Document -
* Start *

École Nationale Supérieure de l'Électronique et de ses Applications (also known as ENSEA) is a graduate school (grande école) of electrical engineering and computer science, located in Cergy (in Val d'Oise department) close to Paris in France.

It was founded in 1952 under the name of ENREA and became ENSEA in 1976.

Admissions
Future engineers are recruited after a centralized and selective country-wide specific entrance examination ("Classes Préparatoires") or laterally into final or pre-final year after a bachelor's degree in electronics or relevant scientific fields (physics, chemistry, electronics, computer science, etc.).

Programs

Grande École Degree 
The Engineering degree (or Diplôme d'Ingénieur de l'École Nationale Supérieure de l'Electronique et de ses Applications) delivered by L'Académie de Versailles; is equivalent to the master's degree in engineering in the United States. Courses spread over three years cover all aspects of electrical, electronics and computer science and engineering, e.g.: signal processing, microelectronics, embedded systems, software engineering, networking, control and power electronics besides some important non-engineering courses such as economics, management, business communications and foreign languages.

M.S. Specialized Masters Programs
ENSEA and ITIN offer also an MS Specialized Master labelled by the Conférence des grandes écoles and named TIM (Mobile IT and Telecommunication)

* End *

Job 1 - According to the ENSEA overview, in what year did the school take the name ENSEA?
Job 2 - Rewrite the paragraph of the ENSEA overview that begins "The Engineering degree" as a bulleted list that keeps its main facts.
Job 3 - Carry on the ENSEA overview from the point where it stops.

Entries supplied -
* Start *

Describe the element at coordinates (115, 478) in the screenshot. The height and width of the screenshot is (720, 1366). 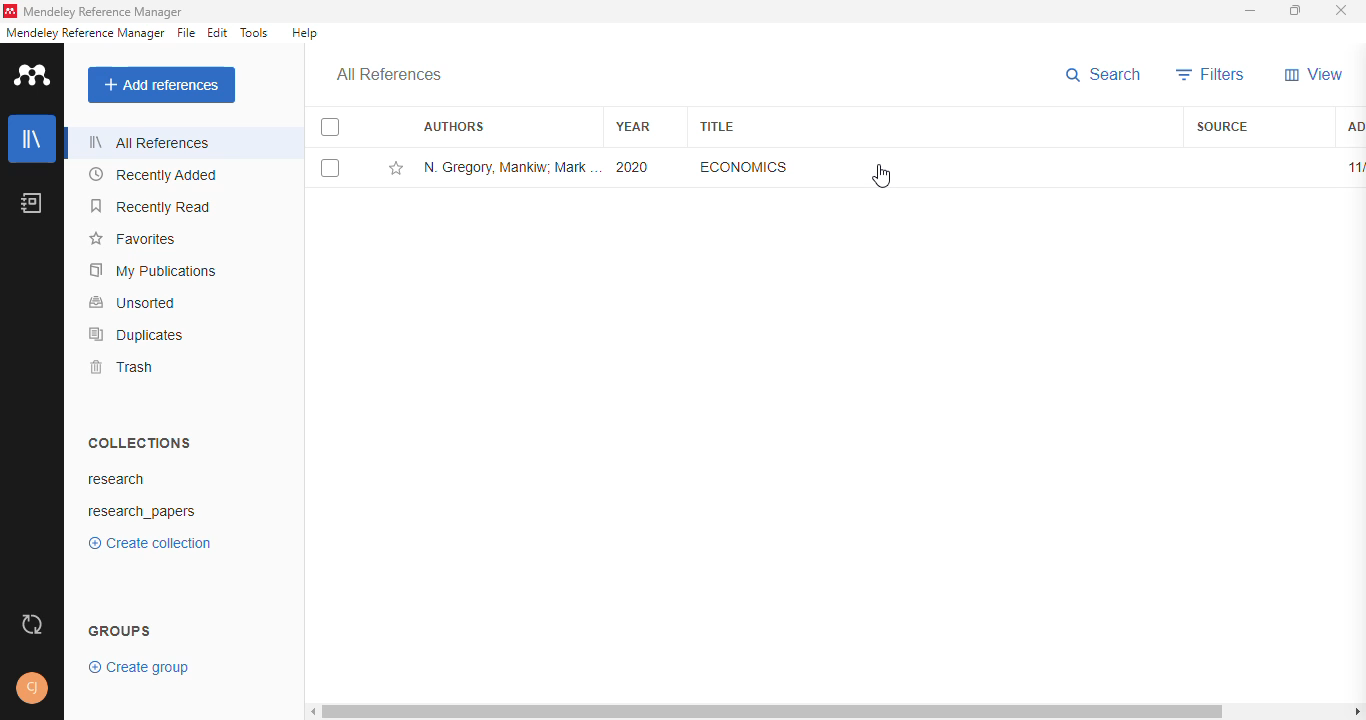
I see `research` at that location.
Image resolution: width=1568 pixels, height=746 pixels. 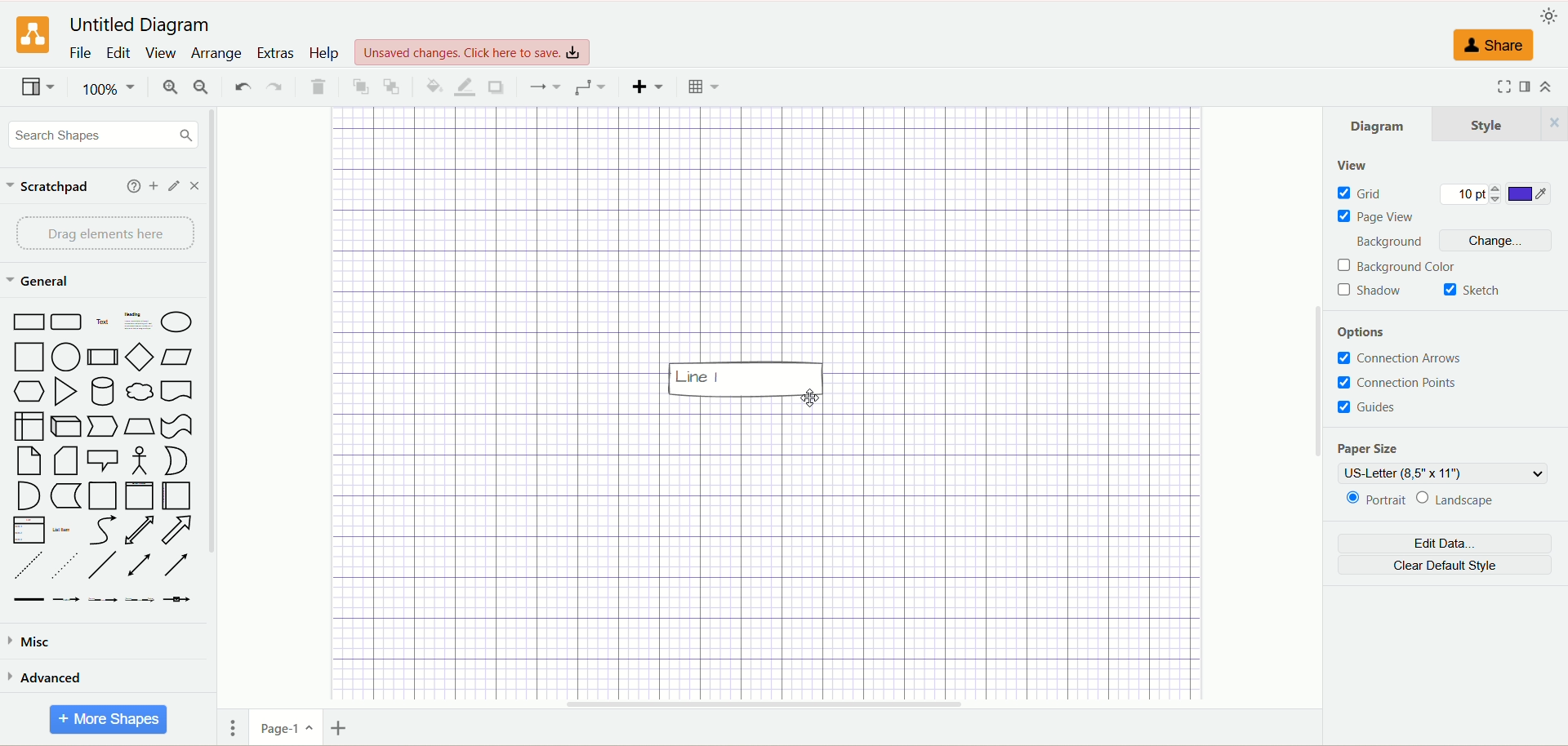 What do you see at coordinates (102, 391) in the screenshot?
I see `Cylinder` at bounding box center [102, 391].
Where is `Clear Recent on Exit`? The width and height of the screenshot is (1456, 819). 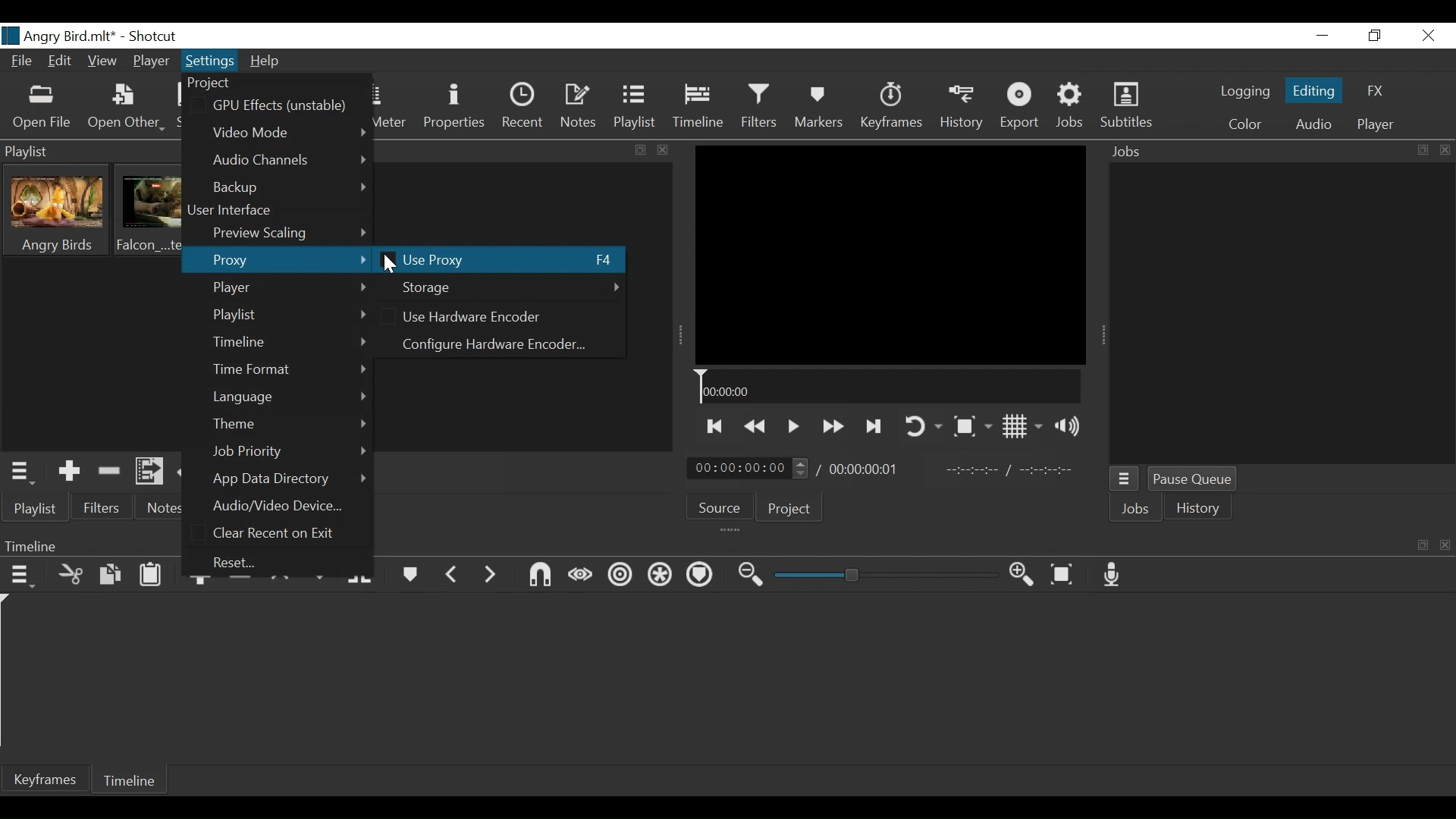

* End *

Written answer 1 - 1976

Written answer 2 -
- Full title: Diplôme d'Ingénieur de l'École Nationale Supérieure de l'Electronique et de ses Applications
- Delivered by L'Académie de Versailles
- Equivalent to the master's degree in engineering in the United States
- Courses spread over three years
- Engineering coverage: electrical, electronics, and computer science and engineering, including signal processing, microelectronics, embedded systems, software engineering, networking, control and power electronics
- Non-engineering courses: economics, management, business communications and foreign languages

Written answer 3 -
Specialisations
The school presently offers 8 specialisations:
1-Electronics, Communications & Microwaves
2-Networks and Telecommunications
3-Embedded Electronic Systems
4-Mechatronics and Complex Systems
5-Electronics, Instrumentation and Bioscience
6-Control Systems & Power Electronics
7-Computer Systems
8-Multimedia Systems

International orientation
The school has international links with universities from all over the world, especially in the United States, Germany, Spain and UK. It has dual master's degrees with several American and European universities including Technical University of Munich, Imperial College, Georgia Tech, Illinois Institute of Technology and Suny Buffalo. 
ENSEA is also a member of the n+i network of engineering schools and admits 10 students from around the world every year through the N+i program.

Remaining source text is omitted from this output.